WORK REQUEST ::
Go through the entries below line by line and count those containing "checkmark"; the answer is that count alone.

Dataset excerpts:

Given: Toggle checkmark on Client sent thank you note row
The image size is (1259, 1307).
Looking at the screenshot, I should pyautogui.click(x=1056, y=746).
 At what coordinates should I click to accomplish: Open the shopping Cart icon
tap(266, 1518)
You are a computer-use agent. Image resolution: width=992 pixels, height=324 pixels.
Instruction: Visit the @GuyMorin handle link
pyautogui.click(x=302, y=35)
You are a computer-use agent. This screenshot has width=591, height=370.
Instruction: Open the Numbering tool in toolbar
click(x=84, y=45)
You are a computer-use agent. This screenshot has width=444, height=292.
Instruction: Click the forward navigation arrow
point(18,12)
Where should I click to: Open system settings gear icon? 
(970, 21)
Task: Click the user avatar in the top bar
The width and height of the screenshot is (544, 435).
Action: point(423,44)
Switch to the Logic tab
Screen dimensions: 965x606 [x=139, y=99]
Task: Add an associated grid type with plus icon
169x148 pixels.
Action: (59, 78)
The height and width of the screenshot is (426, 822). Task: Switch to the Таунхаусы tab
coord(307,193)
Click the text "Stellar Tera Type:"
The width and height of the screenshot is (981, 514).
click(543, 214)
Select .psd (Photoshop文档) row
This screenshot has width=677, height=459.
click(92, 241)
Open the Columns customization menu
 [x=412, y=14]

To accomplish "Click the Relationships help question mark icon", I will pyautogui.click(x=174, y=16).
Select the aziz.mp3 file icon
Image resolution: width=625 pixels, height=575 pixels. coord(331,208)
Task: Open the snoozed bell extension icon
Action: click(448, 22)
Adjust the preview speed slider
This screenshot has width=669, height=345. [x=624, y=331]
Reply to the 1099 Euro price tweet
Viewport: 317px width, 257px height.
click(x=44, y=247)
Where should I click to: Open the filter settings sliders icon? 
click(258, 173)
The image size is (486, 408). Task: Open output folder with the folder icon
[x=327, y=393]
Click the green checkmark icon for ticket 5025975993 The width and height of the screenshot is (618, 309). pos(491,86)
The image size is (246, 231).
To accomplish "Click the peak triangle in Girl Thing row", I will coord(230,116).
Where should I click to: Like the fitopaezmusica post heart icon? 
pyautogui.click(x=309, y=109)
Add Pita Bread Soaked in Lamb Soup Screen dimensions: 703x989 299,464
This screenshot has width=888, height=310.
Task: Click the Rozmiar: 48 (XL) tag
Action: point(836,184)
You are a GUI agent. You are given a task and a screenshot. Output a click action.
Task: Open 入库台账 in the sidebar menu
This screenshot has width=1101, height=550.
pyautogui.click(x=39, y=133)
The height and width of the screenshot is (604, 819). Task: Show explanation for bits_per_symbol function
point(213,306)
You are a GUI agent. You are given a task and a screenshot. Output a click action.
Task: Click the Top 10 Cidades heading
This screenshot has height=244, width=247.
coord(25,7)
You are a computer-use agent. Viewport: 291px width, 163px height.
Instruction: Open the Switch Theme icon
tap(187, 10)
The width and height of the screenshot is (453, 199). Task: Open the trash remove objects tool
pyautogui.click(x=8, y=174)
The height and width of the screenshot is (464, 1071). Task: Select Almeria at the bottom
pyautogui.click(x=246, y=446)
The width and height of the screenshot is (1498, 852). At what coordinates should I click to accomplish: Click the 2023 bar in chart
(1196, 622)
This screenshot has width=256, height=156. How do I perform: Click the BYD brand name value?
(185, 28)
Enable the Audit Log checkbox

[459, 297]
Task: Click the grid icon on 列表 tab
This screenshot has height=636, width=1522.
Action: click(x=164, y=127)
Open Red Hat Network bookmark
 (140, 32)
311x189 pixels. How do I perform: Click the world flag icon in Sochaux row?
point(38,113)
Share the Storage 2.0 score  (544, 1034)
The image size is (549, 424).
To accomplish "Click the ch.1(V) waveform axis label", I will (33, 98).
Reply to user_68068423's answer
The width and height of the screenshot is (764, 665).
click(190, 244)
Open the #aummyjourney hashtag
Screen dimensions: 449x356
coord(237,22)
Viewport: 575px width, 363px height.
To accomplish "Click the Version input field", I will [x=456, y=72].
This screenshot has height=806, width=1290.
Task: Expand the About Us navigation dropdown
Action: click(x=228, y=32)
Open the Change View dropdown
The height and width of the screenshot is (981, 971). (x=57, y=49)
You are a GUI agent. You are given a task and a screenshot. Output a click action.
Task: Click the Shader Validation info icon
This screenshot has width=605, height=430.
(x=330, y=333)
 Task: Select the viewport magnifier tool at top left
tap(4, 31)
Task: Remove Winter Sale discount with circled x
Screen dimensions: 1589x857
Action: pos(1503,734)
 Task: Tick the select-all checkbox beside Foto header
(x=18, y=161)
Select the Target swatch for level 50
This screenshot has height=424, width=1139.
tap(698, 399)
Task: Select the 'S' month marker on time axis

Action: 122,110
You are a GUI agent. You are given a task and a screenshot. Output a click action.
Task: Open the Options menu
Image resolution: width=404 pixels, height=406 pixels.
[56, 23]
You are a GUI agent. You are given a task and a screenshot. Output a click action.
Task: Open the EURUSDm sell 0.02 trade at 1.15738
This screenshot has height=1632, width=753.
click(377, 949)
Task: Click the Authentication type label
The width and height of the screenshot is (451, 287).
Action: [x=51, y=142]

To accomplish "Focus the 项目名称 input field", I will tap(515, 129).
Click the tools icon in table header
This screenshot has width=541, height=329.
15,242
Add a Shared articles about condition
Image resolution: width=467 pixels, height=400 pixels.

REPLY ::
2